Gln is synthesized from NH3 transamination to Glu (Figure S5). In the paradormant shoot buds, Glu was at the highest level while Gln was at the lowest level, this is in sharp contrast with Asn which showed the highest level (Figure 6A; Figure S5). These data suggest that nitrogen (NH3) supply in the paradormant shoot buds also was restricted. α-ketoglutarate has been suggested acting as nitrogen starvation signal in deciduous species, our data suggest that glutamine could act as proxies for N status in tea tree, both pyruvate and α-ketoglutarate could act as proxy for C status. Glutamine activates N-acetyl-L-glutamate kinase (NAGK) [60], the key enzyme of ornithine synthesis pathway. This may explain why a lower Gln, ornithine and citrulline were concurrently showed up in the paradormant shoot buds, and their contents were up-regulated simultaneously after paradormancy release (Figure 6A; Figure S5).

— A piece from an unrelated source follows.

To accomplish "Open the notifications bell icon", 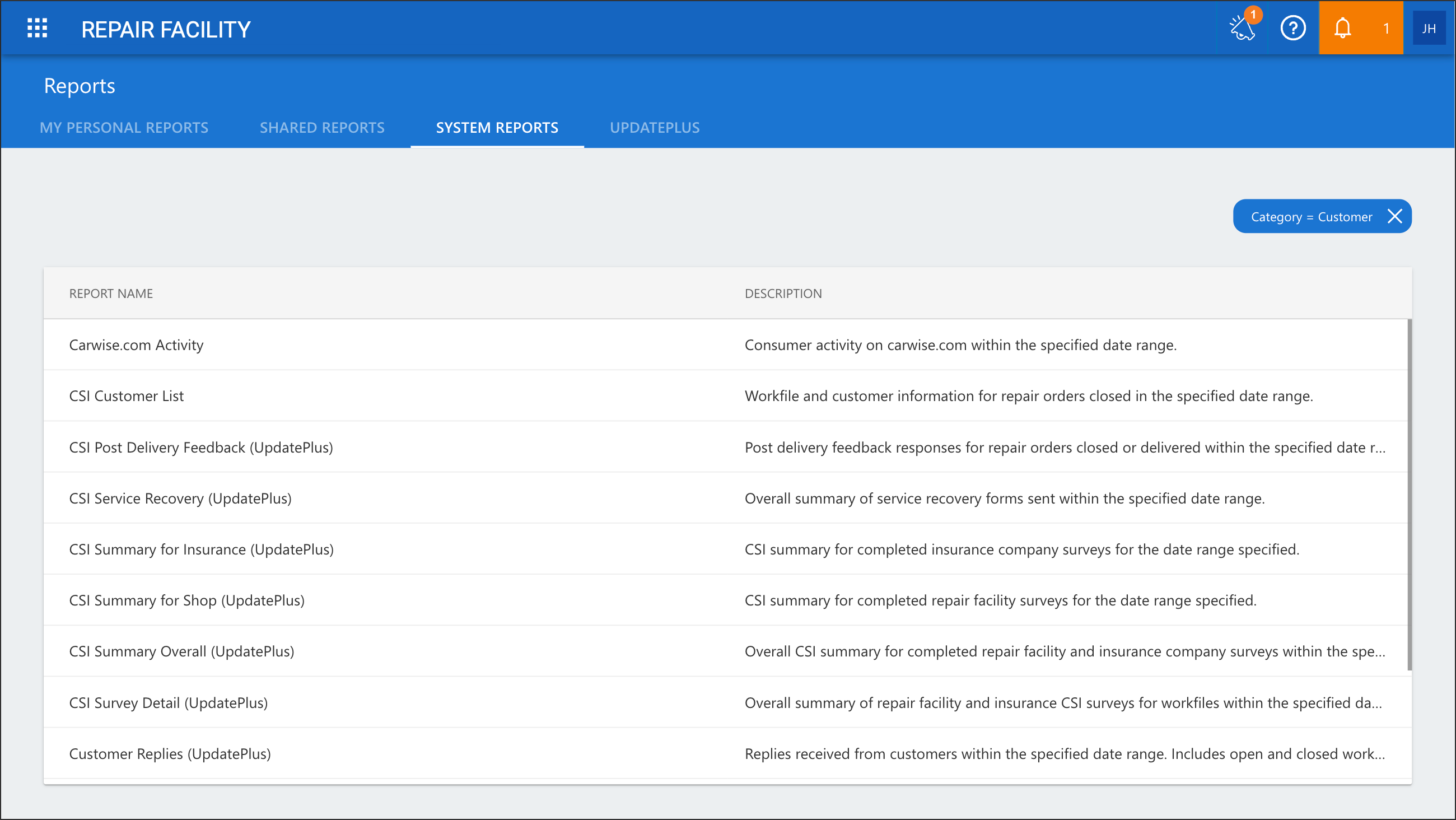I will 1342,27.
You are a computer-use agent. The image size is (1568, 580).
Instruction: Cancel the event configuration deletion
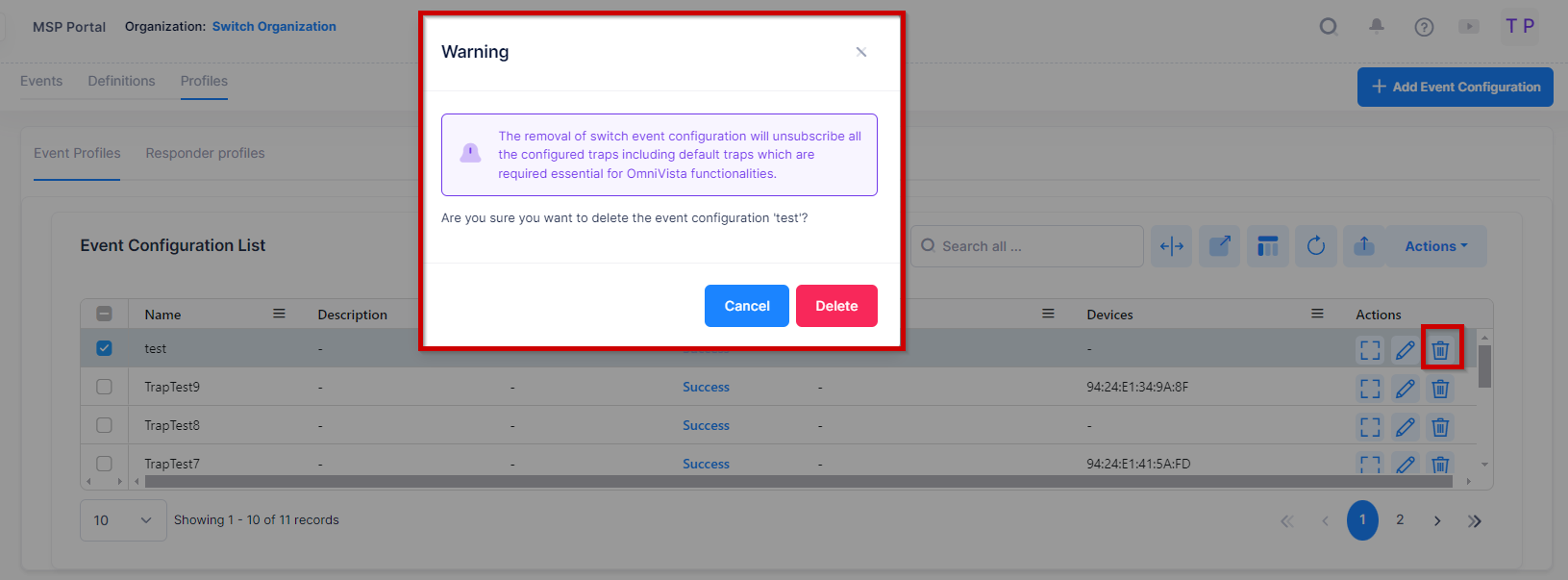746,306
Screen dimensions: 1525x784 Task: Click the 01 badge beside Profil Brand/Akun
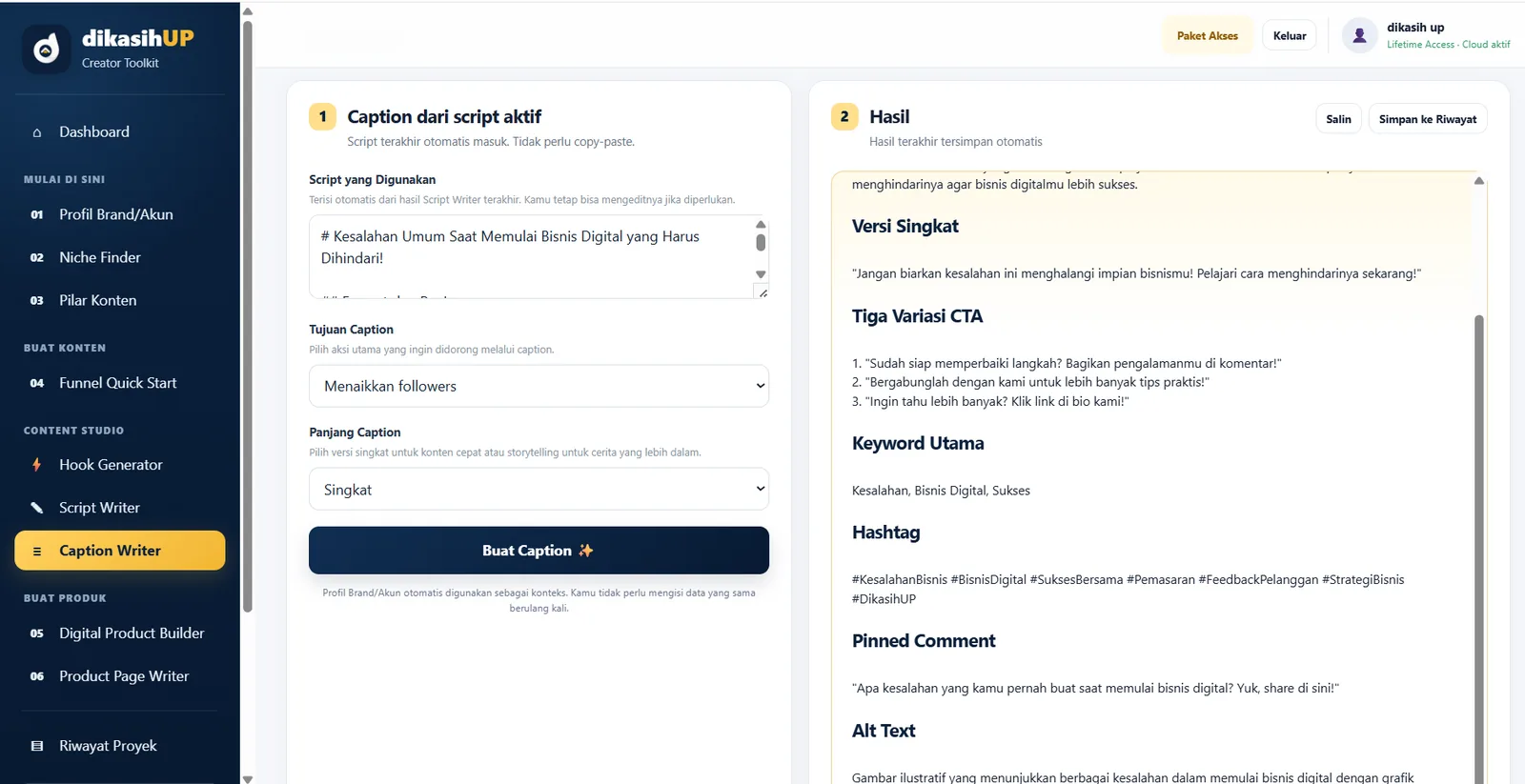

3.3. The Potential Roles of 3-HB for Phenylpropanoid Reconfiguration During Paradormancy-to- Growth Transition in the Axillary Shoot Buds

Bud development involves an extensive reconfiguration of metabolism [123]. The association of the phenylpropanoid with bud dormancy has been reported in apricot [8]. In almond flower buds, phenylpropanoid compounds are involved in the endodormancy release [11]. In this study, we found that flavonoids in the axillary shoot buds were remodeled dramatically after the axillary floral bud removal (Figure 4; Figure 5), these data suggest that phenylpropanoids are involved in paradormancy release in tea plants. One intriguing question is that how tea buds reconfigure phenylpropanoid metabolism? Here, we suggest that 3-HB could be involved in this process for the following reasons: 1) 3-HB has the potential to regulate gene expression epigenetically. 3-HB is an endogenous activator of methyltransferase 3 (CMT3), decrease the activities of DNA methylation I (DDM1) and DEMETER DNA glycosylase (DME), and act as an inhibitor of histone deacetylase sirtuin 1 (SRT1) [79,81,124]. 2) Increasing 3-HB levels by transgenic overexpression of bacterial β-ketothiolase in planta or exogenous application of 3-HB activated most genes involved in the lignin and phenolic acid synthesis pathway [79]. 3) The lower 3-HB levels in the paradormant shoot buds (Figure 6B) could reduce monolignol synthesis, thus push caffeate into the synthesis of dihydrocaffeic acid 3-O-glucuronide (Figure S2). Similarly, reduced carbon flux into flavanol and flavonol synthesis is expected to push more carbon into flavone synthesis (Figure S2) leading to higher contents of apigenin glycosides and vitexin glycosides as we observed (Figure 5A). 4) 3-HB was increased transit at 1 DAF (Figure 6B). Accordingly, flavonol, flavanol and flavone accumulation were reversed (Figure 5B), and a dramatic increase in shikimic acid, benzoic acid, salicylic acid was followed at 3 DAF (Figure 6B). Thus, our data provide independent evidence that 3-HB could activate genes in the phenylpropanoid pathway as reported in other plant species [79].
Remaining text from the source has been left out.